Figueirense de olho no futuro

Quando o técnico Alexandre Gallo ainda era técnico do Figueirense tive a oportunidade de conversar com o “professor” no evento Top da Bola, que premiou os melhores do campeonato catarinense. No bate-papo, o treinador do Atlético Mineiro me confessou que um dos maiores problemas de conseguir fazer uma boa campanha na Série A diz respeito à desigualdade de recursos que os clubes recebem das cotas de televisão e do clube dos 13.

Atualmente na primeira divisão somente três times não fazem parte do Clube dos 13: Figueirense, Ipatinga e Náutico. Por isso, é preciso parabenizar a atitude da diretoria do alvinegro em homenagear como Sócio-Benemérito o presidente do Clube dos 13, Fábio Koff.

De fato é uma ação política, mas que no futuro pode trazer maiores investimentos ao estádio Orlando Scarpelli.

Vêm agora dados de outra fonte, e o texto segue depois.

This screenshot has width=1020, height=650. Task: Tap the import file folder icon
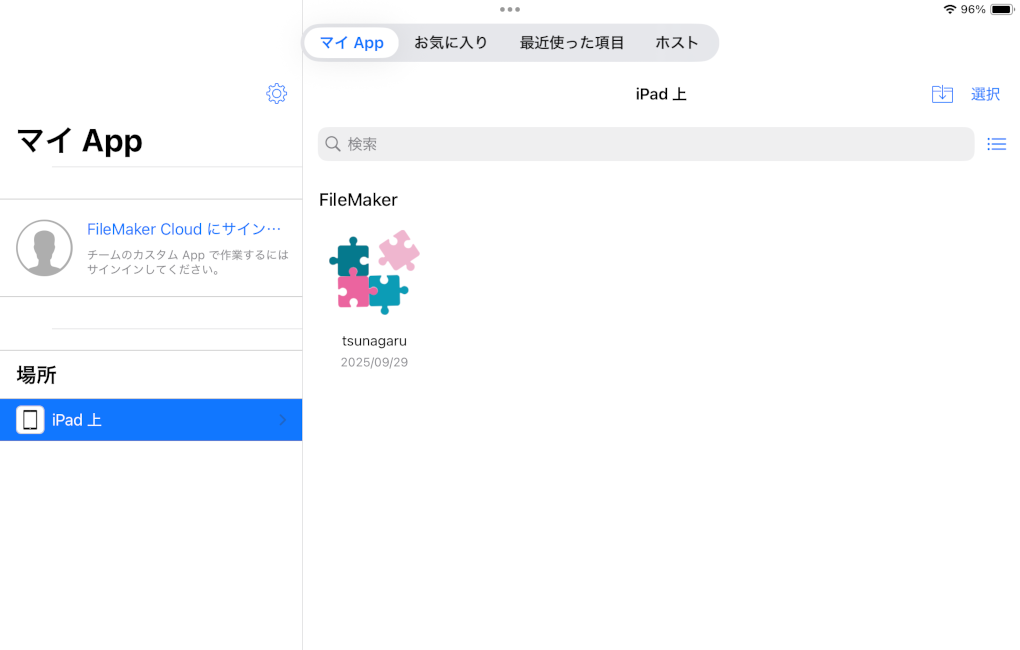[942, 94]
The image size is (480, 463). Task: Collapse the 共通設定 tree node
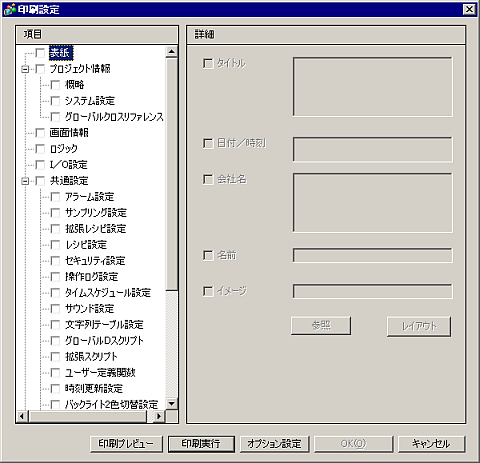click(x=25, y=181)
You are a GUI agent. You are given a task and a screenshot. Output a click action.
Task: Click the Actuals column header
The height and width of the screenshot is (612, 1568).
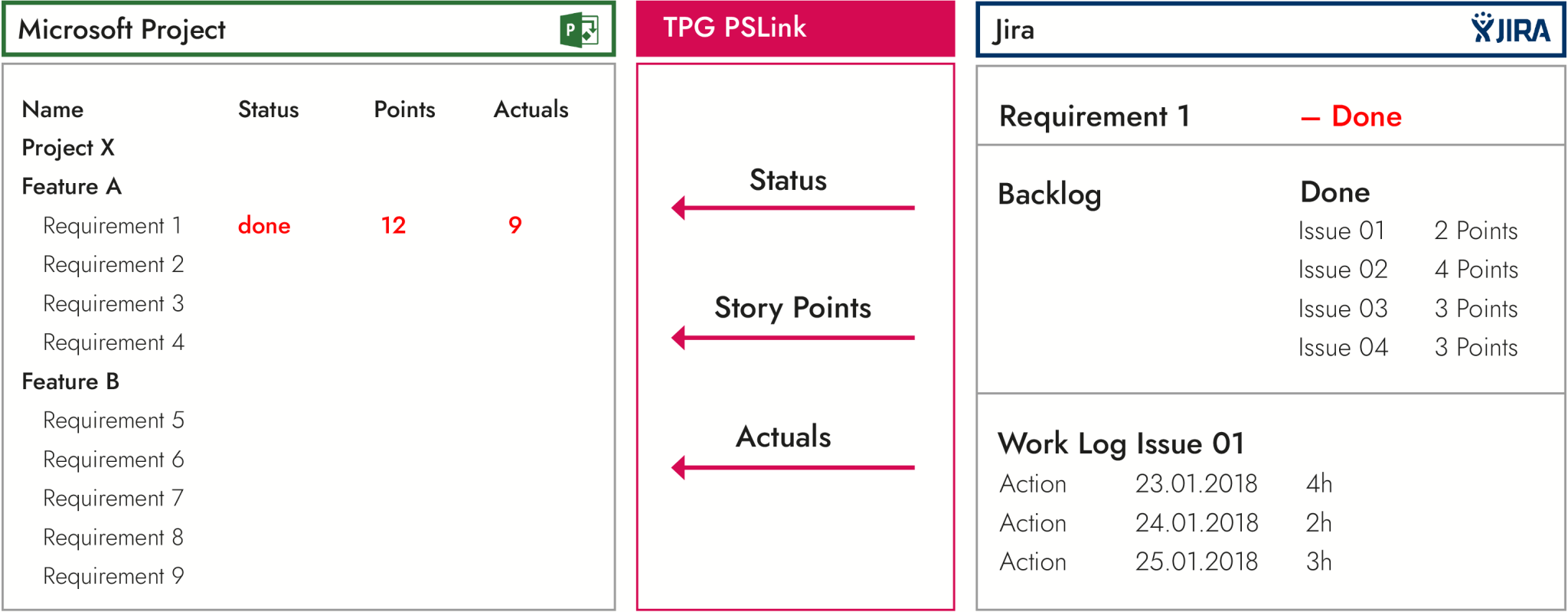tap(531, 110)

Ainda destacando a diretoria, acredito que a exigente nação alvinegra tem que dar um voto de confiança aos dirigentes alvinegros que estão buscando fortalecer o elenco. Competir com times que recebem o dobro, e as vezes até o triplo de recursos é desleal, no entanto, mesmo assim, o Furacão segue há sete anos na elite do futebol nacional.

Vale lembrar que o dinheiro da venda do zagueiro Felipe Santana será depositado somente em julho, o que significa que neste período a torcida pode ter mais novidades em termos de reforços ou então qualificação de estrutura.